══ DATA YANG DIBERIKAN

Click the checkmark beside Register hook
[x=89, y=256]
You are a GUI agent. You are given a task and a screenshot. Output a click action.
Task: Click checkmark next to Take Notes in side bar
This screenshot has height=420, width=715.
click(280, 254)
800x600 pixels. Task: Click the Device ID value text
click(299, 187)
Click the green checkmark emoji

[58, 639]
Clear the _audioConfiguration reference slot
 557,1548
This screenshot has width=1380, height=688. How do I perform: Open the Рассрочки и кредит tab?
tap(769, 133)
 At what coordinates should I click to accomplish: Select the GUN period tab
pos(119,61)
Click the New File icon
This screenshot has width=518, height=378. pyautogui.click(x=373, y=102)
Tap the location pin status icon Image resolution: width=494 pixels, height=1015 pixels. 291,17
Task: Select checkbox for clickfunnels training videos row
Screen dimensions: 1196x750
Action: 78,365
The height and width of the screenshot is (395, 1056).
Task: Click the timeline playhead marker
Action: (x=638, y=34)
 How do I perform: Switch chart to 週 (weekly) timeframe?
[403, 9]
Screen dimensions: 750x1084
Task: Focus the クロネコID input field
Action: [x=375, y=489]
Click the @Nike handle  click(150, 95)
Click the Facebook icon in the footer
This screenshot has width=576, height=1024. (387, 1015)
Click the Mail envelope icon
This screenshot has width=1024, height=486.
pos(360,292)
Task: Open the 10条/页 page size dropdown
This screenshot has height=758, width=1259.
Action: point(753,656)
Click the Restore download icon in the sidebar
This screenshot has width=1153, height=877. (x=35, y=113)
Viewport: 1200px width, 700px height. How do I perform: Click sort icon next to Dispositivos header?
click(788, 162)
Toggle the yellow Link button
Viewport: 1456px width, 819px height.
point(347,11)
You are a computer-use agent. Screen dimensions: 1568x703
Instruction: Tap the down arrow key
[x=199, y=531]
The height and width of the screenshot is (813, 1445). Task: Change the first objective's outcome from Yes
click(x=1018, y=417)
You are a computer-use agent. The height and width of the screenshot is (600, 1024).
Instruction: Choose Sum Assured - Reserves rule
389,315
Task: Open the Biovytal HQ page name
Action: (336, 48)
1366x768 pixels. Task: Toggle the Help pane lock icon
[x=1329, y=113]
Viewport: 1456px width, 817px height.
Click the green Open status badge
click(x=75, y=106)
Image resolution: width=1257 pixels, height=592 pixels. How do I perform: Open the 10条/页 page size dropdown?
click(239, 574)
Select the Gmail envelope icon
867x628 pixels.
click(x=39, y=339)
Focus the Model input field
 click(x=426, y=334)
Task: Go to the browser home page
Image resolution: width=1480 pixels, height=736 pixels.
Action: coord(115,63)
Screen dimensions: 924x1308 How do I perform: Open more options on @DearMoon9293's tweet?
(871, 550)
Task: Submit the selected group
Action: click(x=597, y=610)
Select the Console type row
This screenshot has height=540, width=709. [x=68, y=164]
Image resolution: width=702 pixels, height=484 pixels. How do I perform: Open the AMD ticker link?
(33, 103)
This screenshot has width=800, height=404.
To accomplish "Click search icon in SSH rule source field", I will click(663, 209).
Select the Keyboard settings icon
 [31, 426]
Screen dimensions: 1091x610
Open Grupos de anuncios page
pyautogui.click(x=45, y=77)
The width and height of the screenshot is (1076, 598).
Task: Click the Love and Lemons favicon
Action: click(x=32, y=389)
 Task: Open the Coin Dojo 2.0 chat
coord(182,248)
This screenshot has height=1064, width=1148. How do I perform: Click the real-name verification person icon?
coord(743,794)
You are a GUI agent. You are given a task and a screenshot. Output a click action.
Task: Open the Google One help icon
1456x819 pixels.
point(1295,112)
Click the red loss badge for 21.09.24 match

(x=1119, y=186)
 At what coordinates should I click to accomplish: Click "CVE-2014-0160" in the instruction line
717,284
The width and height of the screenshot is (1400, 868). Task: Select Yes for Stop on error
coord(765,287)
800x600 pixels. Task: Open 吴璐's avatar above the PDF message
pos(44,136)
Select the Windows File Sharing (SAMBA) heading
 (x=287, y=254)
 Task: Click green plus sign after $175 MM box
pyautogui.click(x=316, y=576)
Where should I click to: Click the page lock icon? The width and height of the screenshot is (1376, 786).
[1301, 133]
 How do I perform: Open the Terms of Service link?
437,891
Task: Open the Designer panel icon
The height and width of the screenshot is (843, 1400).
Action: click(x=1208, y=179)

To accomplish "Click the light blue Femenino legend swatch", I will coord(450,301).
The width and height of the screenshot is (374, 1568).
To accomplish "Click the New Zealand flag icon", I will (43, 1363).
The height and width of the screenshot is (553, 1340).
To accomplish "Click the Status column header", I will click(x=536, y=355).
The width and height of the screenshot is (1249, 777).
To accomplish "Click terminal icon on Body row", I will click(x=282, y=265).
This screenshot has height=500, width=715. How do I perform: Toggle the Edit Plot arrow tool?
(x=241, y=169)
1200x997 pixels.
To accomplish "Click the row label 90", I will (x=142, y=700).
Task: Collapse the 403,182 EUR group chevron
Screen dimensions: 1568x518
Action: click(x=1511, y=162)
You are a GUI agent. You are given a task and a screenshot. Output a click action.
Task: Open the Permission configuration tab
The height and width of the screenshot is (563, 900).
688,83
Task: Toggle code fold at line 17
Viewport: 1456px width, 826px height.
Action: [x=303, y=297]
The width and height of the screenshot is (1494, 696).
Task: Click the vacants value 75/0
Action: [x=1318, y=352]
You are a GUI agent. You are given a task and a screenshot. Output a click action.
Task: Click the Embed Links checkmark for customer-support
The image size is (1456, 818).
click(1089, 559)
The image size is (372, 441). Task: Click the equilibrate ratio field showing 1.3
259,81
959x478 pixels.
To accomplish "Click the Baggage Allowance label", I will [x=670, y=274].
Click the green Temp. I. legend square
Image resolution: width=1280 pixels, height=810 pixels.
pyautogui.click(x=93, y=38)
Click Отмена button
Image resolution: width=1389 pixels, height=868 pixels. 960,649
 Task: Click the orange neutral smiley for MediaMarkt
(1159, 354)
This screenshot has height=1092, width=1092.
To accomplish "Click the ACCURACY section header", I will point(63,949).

════

PERNYATAAN TUGAS>
Ubah baris-baris butir di atas menjadi daftar JSON berisi string, satu string untuk setiap baris, tanpa baris kosong. Mulailah dari baris yang memuat "At what coordinates should I click to accomplish: Select" dan berhentilah setelah baris yang memuat "click(x=39, y=339)".

LATIHAN SELESAI>
[
  " At what coordinates should I click to accomplish: Select the GUN period tab",
  "pos(119,61)",
  "Click the New File icon",
  "This screenshot has width=518, height=378. pyautogui.click(x=373, y=102)",
  "Tap the location pin status icon Image resolution: width=494 pixels, height=1015 pixels. 291,17",
  "Task: Select checkbox for clickfunnels training videos row",
  "Screen dimensions: 1196x750",
  "Action: 78,365",
  "The height and width of the screenshot is (395, 1056).",
  "Task: Click the timeline playhead marker",
  "Action: (x=638, y=34)",
  " How do I perform: Switch chart to 週 (weekly) timeframe?",
  "[403, 9]",
  "Screen dimensions: 750x1084",
  "Task: Focus the クロネコID input field",
  "Action: [x=375, y=489]",
  "Click the @Nike handle  click(150, 95)",
  "Click the Facebook icon in the footer",
  "This screenshot has width=576, height=1024. (387, 1015)",
  "Click the Mail envelope icon",
  "This screenshot has width=1024, height=486.",
  "pos(360,292)",
  "Task: Open the 10条/页 page size dropdown",
  "This screenshot has height=758, width=1259.",
  "Action: point(753,656)",
  "Click the Restore download icon in the sidebar",
  "This screenshot has width=1153, height=877. (x=35, y=113)",
  "Viewport: 1200px width, 700px height. How do I perform: Click sort icon next to Dispositivos header?",
  "click(788, 162)",
  "Toggle the yellow Link button",
  "Viewport: 1456px width, 819px height.",
  "point(347,11)",
  "You are a computer-use agent. Screen dimensions: 1568x703",
  "Instruction: Tap the down arrow key",
  "[x=199, y=531]",
  "The height and width of the screenshot is (813, 1445). Task: Change the first objective's outcome from Yes",
  "click(x=1018, y=417)",
  "You are a computer-use agent. The height and width of the screenshot is (600, 1024).",
  "Instruction: Choose Sum Assured - Reserves rule",
  "389,315",
  "Task: Open the Biovytal HQ page name",
  "Action: (336, 48)",
  "1366x768 pixels. Task: Toggle the Help pane lock icon",
  "[x=1329, y=113]",
  "Viewport: 1456px width, 817px height.",
  "Click the green Open status badge",
  "click(x=75, y=106)",
  "Image resolution: width=1257 pixels, height=592 pixels. How do I perform: Open the 10条/页 page size dropdown?",
  "click(239, 574)",
  "Select the Gmail envelope icon",
  "867x628 pixels.",
  "click(x=39, y=339)"
]